Actuellement, les travaux ont lieu au nord de l’avenue du Mont-Royal, entre les rues Brébeuf et De Bullion. Un total de 2000 puisards seront nettoyés, soit 1750 pour l’entretien annuel et 250 cas problématiques signalés par des citoyens.
« Il y a des puisards où les problèmes sont liés aux infrastructures. Les employés le débouchent, mais si les gens ne rappellent pas, on ne peut pas savoir qu’il est à nouveau bouché. Plusieurs citoyens nous accusent de nettoyer les puisards qui ne sont pas bloqués et qu’on devrait plutôt s’occuper que de ceux qui posent problème. Si on ne fait cependant pas d’entretien systématique, nous allons avoir bien plus de problèmes plus tard. Il y a aussi le fait que dans les dernières années, nous avons reçu des pluies diluviennes, comme nous n’en avions rarement vues. Les canalisations ne sont pas conçues pour recevoir autant d’eau en si peu de temps, alors, ça déborde », explique le directeur des communications de l’arrondissement du Plateau-Mont-Royal, Michel Tanguay.
Certains attendent depuis 2010 que leur secteur soit fait. C’est le cas de Nicole Dumoulin et de ses voisins de la ruelle Fabre-Marquette.
« On a téléphoné à plusieurs reprises sans succès. Ils ont refait la ruelle en 2006, mais il y a beaucoup d’eau qui s’y accumule, les jours de pluie ou de fonte de neige, depuis, c’est vraiment un problème. On nous a répondu qu’il y a beaucoup de demandes. Peut-être avons-nous été trop patients ou l’arrondissement préfère aménager des saillies », mentionne Mme Dumoulin.

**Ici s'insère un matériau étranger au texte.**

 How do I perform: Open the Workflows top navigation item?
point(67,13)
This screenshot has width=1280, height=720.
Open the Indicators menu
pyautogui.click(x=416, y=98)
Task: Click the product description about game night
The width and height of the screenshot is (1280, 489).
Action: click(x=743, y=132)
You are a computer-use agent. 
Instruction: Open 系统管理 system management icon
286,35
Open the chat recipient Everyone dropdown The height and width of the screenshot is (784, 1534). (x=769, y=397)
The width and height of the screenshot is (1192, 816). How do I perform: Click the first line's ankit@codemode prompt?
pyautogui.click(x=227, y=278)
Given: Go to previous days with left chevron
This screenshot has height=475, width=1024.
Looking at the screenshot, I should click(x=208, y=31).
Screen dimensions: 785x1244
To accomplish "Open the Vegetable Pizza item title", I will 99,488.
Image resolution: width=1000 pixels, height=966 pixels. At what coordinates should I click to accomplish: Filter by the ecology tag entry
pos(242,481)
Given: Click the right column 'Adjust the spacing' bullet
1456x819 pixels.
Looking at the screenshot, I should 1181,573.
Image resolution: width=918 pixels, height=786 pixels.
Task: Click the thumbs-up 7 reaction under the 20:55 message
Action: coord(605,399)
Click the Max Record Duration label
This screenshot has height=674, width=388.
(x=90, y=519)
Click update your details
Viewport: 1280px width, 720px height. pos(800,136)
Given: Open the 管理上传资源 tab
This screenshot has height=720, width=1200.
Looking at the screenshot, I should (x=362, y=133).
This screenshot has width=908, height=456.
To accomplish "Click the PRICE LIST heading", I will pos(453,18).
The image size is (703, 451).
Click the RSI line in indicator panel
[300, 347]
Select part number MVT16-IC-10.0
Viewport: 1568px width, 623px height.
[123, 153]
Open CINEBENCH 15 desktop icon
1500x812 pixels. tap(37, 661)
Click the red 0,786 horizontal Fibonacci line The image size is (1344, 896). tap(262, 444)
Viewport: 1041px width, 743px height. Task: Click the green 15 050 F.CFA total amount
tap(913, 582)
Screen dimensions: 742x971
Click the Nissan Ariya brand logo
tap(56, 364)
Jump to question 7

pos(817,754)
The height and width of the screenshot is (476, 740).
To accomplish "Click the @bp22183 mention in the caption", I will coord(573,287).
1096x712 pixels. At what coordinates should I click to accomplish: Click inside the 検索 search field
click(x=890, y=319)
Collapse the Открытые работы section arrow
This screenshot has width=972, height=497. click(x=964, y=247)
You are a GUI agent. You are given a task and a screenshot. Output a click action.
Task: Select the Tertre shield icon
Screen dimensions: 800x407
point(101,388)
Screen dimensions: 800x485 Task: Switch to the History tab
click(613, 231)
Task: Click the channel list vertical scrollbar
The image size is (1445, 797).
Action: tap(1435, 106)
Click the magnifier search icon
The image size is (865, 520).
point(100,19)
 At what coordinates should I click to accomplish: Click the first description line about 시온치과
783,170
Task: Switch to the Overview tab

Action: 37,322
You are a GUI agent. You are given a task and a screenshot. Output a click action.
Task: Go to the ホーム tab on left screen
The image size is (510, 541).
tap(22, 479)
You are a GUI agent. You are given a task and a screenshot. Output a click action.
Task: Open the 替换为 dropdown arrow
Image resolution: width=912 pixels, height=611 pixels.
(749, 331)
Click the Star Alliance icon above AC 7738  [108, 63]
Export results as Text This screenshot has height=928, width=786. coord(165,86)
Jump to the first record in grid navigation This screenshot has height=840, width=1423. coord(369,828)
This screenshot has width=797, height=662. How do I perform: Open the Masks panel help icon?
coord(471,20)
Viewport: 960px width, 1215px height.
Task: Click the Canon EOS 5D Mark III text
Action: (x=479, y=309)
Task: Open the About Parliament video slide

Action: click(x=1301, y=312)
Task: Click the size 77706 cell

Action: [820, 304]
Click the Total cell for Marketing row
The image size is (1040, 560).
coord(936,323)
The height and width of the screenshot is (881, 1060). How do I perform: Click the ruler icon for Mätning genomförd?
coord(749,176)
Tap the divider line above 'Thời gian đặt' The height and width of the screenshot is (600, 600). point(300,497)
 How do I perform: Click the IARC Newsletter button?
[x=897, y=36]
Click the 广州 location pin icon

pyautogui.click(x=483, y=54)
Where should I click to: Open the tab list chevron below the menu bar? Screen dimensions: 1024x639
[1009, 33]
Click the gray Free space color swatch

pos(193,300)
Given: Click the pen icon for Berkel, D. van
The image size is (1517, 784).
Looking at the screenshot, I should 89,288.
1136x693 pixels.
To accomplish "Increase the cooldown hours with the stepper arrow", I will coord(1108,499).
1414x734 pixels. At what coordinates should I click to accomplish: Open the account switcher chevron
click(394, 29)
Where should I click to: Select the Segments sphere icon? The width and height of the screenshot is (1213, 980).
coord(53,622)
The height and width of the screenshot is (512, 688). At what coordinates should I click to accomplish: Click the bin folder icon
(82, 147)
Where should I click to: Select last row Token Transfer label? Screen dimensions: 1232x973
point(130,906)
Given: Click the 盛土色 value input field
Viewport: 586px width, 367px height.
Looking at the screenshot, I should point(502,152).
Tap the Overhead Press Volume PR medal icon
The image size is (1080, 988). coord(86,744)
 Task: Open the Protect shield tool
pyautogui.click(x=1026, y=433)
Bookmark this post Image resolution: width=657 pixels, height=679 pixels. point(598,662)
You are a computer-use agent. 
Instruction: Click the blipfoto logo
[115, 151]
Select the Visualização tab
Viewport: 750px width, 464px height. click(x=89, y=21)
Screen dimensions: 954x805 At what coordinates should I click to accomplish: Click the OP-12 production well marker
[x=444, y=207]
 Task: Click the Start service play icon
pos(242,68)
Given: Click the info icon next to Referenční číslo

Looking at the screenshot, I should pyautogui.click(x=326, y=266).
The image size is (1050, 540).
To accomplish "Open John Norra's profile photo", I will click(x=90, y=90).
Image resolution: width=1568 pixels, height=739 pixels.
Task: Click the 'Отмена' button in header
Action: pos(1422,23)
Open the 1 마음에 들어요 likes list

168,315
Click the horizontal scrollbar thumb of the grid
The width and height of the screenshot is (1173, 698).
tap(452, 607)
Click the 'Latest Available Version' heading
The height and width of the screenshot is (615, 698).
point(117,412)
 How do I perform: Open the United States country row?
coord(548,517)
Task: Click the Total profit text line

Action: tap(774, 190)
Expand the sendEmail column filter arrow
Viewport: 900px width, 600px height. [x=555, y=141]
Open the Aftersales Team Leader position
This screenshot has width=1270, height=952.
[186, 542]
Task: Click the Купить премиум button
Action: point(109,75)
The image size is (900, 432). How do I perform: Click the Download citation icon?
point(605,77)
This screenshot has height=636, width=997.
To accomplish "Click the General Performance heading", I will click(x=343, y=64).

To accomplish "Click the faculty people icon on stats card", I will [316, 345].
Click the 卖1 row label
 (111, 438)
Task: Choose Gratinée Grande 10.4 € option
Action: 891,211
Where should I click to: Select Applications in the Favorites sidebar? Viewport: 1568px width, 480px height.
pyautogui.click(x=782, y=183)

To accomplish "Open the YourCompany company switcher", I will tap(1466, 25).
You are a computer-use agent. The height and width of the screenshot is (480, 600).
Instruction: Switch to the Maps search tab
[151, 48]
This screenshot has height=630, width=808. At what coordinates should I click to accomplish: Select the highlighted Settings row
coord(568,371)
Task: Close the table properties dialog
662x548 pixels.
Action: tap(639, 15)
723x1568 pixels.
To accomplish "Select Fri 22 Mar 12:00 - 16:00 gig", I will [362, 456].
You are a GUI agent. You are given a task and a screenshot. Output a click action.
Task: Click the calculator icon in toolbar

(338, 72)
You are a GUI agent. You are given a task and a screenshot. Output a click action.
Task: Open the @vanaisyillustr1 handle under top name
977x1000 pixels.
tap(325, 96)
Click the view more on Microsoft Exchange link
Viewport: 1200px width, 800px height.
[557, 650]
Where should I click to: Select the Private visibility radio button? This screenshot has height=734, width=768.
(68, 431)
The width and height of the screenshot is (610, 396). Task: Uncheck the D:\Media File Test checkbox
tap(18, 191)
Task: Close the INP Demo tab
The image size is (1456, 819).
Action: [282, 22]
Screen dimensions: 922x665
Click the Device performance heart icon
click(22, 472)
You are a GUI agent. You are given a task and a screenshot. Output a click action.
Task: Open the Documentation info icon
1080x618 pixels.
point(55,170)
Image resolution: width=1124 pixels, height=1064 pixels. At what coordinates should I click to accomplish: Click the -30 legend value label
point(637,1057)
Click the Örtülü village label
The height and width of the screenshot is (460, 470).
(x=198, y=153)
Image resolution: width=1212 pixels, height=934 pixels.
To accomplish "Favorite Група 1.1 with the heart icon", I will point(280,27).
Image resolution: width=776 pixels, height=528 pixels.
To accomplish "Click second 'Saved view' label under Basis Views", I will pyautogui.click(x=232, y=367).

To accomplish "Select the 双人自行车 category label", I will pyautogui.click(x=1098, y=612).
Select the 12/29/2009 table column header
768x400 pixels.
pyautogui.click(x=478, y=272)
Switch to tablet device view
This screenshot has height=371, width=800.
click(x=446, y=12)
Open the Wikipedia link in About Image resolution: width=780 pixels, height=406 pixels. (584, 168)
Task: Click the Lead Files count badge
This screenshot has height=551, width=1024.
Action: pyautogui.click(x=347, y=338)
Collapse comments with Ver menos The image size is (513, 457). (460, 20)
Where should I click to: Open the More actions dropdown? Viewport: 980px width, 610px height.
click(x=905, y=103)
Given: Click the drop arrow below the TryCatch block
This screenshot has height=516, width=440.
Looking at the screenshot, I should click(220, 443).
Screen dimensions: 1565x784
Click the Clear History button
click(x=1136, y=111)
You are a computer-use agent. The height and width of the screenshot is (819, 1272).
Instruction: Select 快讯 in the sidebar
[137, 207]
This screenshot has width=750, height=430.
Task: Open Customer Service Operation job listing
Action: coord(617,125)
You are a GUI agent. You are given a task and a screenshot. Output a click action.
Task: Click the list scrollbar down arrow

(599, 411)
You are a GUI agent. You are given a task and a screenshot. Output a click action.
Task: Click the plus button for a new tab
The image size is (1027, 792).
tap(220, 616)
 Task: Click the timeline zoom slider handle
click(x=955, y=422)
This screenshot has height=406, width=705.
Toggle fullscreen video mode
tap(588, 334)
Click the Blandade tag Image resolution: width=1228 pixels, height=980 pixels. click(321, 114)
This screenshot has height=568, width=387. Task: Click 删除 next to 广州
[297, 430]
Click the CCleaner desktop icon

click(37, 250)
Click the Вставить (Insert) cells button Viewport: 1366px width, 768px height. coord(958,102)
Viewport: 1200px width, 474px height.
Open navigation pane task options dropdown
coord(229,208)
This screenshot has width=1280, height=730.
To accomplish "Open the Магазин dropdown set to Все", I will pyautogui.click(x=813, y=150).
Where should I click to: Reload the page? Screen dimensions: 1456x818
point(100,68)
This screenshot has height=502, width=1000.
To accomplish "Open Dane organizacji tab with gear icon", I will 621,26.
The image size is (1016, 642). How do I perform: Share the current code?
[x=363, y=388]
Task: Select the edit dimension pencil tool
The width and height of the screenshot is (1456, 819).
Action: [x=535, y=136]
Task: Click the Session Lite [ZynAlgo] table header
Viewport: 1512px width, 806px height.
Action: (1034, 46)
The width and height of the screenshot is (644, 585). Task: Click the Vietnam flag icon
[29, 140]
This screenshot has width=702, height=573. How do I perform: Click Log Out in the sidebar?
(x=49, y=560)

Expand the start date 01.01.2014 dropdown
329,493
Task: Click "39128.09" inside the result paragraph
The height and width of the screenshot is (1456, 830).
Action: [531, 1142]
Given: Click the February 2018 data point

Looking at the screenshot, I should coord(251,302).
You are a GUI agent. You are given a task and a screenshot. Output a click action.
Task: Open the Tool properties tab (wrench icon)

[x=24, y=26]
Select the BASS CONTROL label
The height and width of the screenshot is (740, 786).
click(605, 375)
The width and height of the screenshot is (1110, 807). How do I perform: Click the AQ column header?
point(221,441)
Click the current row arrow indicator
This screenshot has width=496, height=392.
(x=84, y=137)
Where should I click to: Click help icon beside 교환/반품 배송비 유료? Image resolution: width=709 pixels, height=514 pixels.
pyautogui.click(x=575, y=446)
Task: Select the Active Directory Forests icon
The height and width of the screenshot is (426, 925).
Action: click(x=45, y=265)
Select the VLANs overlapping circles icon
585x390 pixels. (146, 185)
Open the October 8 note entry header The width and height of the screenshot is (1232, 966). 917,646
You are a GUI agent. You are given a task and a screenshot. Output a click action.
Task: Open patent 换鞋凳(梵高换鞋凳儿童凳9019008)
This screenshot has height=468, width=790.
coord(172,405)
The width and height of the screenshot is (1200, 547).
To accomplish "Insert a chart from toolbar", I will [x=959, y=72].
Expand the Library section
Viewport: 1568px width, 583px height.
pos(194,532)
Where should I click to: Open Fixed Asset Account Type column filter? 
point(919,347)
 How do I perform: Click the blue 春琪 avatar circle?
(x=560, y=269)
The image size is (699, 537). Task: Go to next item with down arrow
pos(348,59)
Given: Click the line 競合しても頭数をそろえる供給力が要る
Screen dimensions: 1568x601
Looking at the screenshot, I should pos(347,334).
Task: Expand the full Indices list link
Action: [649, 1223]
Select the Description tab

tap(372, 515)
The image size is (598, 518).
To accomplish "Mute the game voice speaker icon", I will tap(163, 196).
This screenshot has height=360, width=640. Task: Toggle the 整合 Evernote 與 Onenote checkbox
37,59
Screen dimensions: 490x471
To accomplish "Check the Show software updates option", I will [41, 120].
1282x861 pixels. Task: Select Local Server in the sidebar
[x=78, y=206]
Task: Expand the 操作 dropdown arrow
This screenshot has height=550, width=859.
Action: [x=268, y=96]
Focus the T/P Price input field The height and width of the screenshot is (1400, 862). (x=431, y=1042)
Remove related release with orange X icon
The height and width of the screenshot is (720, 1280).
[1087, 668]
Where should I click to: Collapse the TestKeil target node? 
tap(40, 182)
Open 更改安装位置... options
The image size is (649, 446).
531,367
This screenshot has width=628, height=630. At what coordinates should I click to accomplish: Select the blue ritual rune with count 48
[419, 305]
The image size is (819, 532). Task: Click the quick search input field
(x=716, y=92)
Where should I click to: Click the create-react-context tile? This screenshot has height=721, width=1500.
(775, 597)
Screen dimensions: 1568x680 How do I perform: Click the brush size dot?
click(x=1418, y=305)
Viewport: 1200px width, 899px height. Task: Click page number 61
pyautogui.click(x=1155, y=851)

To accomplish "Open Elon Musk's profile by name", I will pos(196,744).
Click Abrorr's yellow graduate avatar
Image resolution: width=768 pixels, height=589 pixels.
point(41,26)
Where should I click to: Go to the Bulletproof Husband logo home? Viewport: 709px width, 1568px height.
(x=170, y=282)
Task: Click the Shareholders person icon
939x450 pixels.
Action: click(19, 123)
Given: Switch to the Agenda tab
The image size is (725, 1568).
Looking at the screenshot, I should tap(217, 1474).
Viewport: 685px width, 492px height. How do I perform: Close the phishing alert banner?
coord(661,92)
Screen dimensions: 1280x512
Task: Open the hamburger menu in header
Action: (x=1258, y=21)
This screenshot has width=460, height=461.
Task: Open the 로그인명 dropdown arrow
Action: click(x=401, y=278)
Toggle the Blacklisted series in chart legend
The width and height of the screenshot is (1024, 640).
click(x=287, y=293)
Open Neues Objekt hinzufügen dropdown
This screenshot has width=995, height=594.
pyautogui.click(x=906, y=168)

L’administration locale rappelle que lorsqu’un puisard est toujours bouché pour prendre connaissance d’un problème structurel.
« Dans certains cas, tant qu’on n’aura pas refait la rue, ce sera un problème récurent », continue M. Tanguay.
Le citoyen, Rénald Joyal, a pour sa part été résilient et réitéré ses demandes.
« Au coin des rues Duluth et Mentana, même après plus de deux ans et plus de 20 appels au 311, rien, rien! Toujours inondé », insiste le résident sur les médias sociaux.